Metro-Goldwyn-Mayer doubled the size of its share buyback to $150 million after the studio’s revenues jumped more the 40 percent to $243 million in its most recent financial quarter.
Net income at the studio behind James Bond and “The Hobbit” hit $17 million. The primary driver of the studio’s financial performance was its television licensing business, which saw revenues climb 84 percent on pay television deals and subscription VOD sales for “Skyfall” and “The Hobbit: An Unexpected Journey.”
MGM did not release a film theatrically in the three-month period ending in September. Its most recent theatrical release, a remake of “Carrie,” was a box office disappointment, earning $43 million worldwide on a $30 million budget.
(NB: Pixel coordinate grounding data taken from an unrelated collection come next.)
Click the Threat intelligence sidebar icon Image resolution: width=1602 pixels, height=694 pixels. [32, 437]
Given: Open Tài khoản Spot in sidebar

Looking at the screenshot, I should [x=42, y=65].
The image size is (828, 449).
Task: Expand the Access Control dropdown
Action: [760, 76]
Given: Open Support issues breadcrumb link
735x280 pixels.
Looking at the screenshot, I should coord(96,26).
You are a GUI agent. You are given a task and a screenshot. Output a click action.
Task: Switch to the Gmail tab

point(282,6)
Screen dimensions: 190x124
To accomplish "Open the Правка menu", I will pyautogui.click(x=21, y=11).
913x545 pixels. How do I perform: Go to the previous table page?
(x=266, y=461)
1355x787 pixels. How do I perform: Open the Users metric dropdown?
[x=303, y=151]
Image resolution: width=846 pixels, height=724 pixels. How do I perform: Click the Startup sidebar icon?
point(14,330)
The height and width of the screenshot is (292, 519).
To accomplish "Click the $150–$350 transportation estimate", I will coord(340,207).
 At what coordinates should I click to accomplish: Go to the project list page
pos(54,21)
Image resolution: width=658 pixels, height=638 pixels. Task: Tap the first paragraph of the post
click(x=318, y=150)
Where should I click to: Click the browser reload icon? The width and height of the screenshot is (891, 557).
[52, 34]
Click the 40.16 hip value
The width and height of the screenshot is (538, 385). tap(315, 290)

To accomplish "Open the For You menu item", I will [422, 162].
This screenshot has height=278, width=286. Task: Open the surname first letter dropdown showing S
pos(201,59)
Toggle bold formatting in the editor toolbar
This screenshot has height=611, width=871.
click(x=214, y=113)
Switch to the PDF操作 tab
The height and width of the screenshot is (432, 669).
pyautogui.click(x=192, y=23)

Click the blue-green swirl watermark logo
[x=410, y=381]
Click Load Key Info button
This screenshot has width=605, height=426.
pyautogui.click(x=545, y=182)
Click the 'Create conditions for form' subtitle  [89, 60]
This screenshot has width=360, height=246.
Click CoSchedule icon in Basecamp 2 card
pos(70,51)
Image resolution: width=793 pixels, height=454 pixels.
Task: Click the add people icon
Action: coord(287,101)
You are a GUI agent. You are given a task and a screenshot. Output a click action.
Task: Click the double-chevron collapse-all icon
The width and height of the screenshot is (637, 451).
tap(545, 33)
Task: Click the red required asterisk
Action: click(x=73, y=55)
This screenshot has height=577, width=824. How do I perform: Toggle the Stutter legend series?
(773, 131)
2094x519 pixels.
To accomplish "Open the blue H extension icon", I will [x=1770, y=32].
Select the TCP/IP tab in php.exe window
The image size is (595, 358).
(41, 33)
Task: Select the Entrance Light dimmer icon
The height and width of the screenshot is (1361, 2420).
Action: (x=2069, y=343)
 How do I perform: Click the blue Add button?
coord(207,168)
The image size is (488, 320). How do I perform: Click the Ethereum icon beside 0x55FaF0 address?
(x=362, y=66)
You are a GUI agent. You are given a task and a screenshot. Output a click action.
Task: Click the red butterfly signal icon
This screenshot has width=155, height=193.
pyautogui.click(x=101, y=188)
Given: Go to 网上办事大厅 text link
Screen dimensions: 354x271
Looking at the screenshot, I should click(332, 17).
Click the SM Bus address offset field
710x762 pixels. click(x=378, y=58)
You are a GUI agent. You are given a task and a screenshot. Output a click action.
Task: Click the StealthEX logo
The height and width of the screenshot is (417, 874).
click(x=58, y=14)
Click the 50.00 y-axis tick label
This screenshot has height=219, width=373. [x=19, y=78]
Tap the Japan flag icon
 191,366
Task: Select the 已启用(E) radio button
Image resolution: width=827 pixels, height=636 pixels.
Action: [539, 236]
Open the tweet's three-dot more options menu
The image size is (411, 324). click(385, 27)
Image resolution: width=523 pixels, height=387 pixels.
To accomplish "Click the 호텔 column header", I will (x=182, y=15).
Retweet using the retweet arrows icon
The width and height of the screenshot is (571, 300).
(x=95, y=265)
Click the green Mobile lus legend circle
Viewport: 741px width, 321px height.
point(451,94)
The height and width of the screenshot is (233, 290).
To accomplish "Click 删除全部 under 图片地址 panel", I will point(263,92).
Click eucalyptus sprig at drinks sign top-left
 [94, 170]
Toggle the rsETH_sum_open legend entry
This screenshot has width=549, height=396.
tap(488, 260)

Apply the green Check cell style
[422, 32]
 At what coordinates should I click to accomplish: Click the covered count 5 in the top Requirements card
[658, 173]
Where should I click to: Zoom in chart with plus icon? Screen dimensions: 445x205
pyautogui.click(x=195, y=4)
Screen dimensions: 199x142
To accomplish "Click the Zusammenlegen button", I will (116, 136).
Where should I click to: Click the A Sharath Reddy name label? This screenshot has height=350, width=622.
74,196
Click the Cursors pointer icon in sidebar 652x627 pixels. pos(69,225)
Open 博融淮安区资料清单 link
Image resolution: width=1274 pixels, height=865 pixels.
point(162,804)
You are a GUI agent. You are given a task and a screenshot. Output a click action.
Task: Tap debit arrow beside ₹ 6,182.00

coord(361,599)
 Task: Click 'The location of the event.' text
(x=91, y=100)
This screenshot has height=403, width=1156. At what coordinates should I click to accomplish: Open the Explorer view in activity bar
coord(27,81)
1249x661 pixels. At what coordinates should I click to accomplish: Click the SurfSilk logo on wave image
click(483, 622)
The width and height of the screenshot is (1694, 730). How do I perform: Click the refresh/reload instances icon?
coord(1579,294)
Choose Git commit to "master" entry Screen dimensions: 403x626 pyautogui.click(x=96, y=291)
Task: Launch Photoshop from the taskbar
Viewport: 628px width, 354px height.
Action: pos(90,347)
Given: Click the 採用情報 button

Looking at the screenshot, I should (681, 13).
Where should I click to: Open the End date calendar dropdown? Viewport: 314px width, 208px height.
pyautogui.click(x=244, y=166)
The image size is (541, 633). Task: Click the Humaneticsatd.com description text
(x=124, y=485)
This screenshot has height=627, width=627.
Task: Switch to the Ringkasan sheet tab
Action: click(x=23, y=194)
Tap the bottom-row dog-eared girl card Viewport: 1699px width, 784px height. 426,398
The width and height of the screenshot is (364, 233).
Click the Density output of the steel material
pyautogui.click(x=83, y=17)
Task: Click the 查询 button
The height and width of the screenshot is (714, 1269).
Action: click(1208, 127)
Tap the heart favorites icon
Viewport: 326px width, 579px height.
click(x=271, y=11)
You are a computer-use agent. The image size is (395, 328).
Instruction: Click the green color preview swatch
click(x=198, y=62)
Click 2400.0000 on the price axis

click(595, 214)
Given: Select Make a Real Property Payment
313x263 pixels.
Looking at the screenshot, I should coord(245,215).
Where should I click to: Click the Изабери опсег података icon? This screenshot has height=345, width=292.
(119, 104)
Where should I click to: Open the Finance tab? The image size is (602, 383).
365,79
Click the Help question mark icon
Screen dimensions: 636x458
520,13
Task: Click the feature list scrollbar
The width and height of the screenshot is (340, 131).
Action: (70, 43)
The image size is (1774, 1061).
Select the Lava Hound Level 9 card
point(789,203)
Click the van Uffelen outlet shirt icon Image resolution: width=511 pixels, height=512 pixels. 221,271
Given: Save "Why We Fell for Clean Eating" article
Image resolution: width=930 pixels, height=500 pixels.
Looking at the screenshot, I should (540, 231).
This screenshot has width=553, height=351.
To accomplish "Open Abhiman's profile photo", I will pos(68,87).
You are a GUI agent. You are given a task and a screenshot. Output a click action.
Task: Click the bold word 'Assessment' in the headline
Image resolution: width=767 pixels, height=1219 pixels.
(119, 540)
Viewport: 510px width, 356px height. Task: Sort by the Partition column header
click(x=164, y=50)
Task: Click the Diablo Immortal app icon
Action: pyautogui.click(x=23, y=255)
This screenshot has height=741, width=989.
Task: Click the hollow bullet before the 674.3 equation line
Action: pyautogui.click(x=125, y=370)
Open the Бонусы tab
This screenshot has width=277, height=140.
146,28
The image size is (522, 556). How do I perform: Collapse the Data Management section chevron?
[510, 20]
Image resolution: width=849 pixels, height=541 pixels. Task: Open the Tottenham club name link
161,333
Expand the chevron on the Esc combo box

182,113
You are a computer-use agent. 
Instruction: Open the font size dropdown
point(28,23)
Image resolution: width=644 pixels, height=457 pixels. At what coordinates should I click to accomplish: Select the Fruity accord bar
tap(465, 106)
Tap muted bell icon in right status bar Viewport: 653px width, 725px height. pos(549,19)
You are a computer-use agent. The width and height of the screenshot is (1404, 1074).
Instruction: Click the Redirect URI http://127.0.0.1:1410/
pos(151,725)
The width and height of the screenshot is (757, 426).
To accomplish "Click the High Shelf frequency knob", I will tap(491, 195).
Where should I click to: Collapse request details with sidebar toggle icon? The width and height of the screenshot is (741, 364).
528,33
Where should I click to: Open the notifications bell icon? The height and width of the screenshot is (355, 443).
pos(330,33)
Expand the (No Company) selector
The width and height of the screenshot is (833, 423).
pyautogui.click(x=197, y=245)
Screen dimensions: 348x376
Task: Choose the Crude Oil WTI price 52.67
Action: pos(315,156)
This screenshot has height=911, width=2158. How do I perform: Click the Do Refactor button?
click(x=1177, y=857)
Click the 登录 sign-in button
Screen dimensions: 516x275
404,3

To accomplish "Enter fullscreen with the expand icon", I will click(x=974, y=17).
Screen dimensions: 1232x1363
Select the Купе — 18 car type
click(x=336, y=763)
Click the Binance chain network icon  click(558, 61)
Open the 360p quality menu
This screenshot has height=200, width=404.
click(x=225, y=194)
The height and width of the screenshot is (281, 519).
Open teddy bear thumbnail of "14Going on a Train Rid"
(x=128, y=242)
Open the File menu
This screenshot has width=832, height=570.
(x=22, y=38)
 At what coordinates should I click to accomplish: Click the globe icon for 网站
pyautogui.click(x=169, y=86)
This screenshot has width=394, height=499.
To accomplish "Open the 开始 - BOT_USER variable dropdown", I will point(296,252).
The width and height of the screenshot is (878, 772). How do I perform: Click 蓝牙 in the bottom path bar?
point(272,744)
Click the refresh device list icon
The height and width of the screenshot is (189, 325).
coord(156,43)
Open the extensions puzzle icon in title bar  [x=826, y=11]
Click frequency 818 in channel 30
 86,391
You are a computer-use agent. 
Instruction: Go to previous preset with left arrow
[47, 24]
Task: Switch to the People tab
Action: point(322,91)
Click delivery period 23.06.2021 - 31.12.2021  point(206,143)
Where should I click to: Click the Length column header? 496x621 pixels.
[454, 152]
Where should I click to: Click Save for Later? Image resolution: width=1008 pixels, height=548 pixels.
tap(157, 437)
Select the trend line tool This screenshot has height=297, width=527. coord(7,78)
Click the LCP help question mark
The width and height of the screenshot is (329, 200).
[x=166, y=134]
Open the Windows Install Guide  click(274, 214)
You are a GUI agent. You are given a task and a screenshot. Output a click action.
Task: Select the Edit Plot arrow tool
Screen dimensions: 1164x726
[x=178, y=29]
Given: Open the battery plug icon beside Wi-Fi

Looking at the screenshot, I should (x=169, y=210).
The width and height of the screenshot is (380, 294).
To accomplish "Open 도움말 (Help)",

However, the film was released in October, after the reporting period had ended.
“We had another impressive quarter and are extremely pleased with our results year to date, which show the earnings power of our growing fresh content pipeline in both film and television,” MGM Chairman and CEO Gary Barber said. “Our Board of Directors is displaying its continued confidence in the company and its prospects by increasing the authorization under our stock repurchase plan.”
MGM’s upcoming films include “The Hobbit: The Desolation of Smaug,” a sequel to “21 Jump Street” and a remake of “Robocop.”
The studio is privately held, but has been making its financial results public since it emerged from bankruptcy protection in 2010.